Last week, a post on social media fired up again my passion for the teaching and reading literature. It was an iteration of articles I had come across in years past, the idea that the reading of literary fiction encourages the development of empathy. The particular study described in the article found correlations between subjects’ familiarity with literary as opposed to popular fiction authors and the subjects’ attributional complexity (our ability to recognize how others see the world differently from us) and egocentric bias (the idea that others see the world just as we do; in other words, that our way of seeing the world is correct). The study concludes that readers of literary fiction have stronger attributional complexity: they are better able to understand and explain differing perspectives of others. Readers of popular fiction, however, show more egocentric bias, as their beliefs about the world are confirmed and reinforced.

Although this particular study was correlational only (leaving open the possibility that these differences in cognition influence the kind of texts the subjects choose to read), they cite other experimental data that shows a clearer causal relationship, that the act of reading literary fiction increases that attributional complexity.

Of course, this is marvelous data for those of us trying to hold onto or win back some of literature’s place in the classroom. As a reader, though, it also makes me think about my own patterns of thought, and where they are good and where they sometimes trip me up. The thing is, sometimes I have wondered if I am too far down this road of attributional complexity for my own good.

Snowfall on Saturday morning. I loved these places where overhanging trees or rocks created snow shadows, like a little pocket-rift in time, winter and spring.

This human quality of attributional complexity is important, and it is good in many ways. This ability to empathize, the study notes, is part of dismantling racist and other prejudicial attitudes. On the other hand, they point out, it is also associated with greater existential anxiety and worsening mental health, because attributional complexity disrupts our cultural worldviews (what the authors call an “individuating” process), which work to make the vicissitudes of life feel stable and predictable. By challenging these cultural worldviews, literary fiction can throw us into a question of meaning, unsure what, if anything, is really true. Popular fiction, because it more often confirms existing cultural narratives (thus “binding” us to them), helps us maintain that stability.
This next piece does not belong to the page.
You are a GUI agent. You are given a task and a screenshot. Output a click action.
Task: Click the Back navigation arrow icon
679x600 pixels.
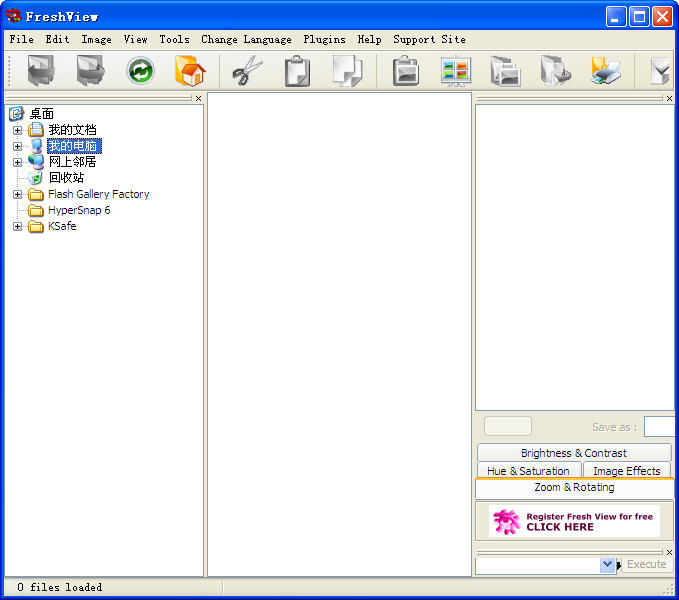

In its discussion section, the authors of the study argue that “A thriving human society must therefore allow, and in fact maintain, a continuous tension between these two seemingly incompatible sets of processes—those that are individuating and those that are binding.” Individuating processes (like attributional complexity) allow us to think critically about our world; binding processes (like egocentric bias) help us find our place in a community, to stick together as a group. At the one extreme, our communities disintegrate; on the other, they stifle us. The study argues that there should thus be no hierarchy of literary and popular fiction. Both processes are needed for us to function.

I wonder about these ideas, whether ripping up the worldview is always bad for the community, whether supporting it is good. I think that probably to a large extent it is true, though not entirely: that by plunging through the dark valley of disintegration, we can construct something better and more just, and that holding to the rigid worldview is at the root of the oppressive tyranny of dominant cultural narratives that are so harmful to minority groups. As a reader and writer of literary fiction, I see the disintegration of worldviews around me, the reintegration of others that then are disassembled. I can see that if it never stops, we will lose ourselves. Sometimes it does feel like I live on sand!

Snowflakes falling. I’ve upped the contrast in this image, but it always amazes me how dark the snowflakes look when I look up at them against the bright cloud sky.

These rambling thoughts are one more step along the path to understanding what we’re doing here, with this writing, these different fictions, which reveal truth, maybe. What do you think? Where do you see the power of fiction to impact our thinking? How have stories shaped you?

I’ve finished A Grain of Wheat, and I’m now beginning Albert Camus’s The Outsider (this is apparently the British title; in North America, it is called The Stranger).

Best wishes for the coming week, happy writing, and happy reading,
Jimmy

Another snow shadow, and my footprints coming back the other way.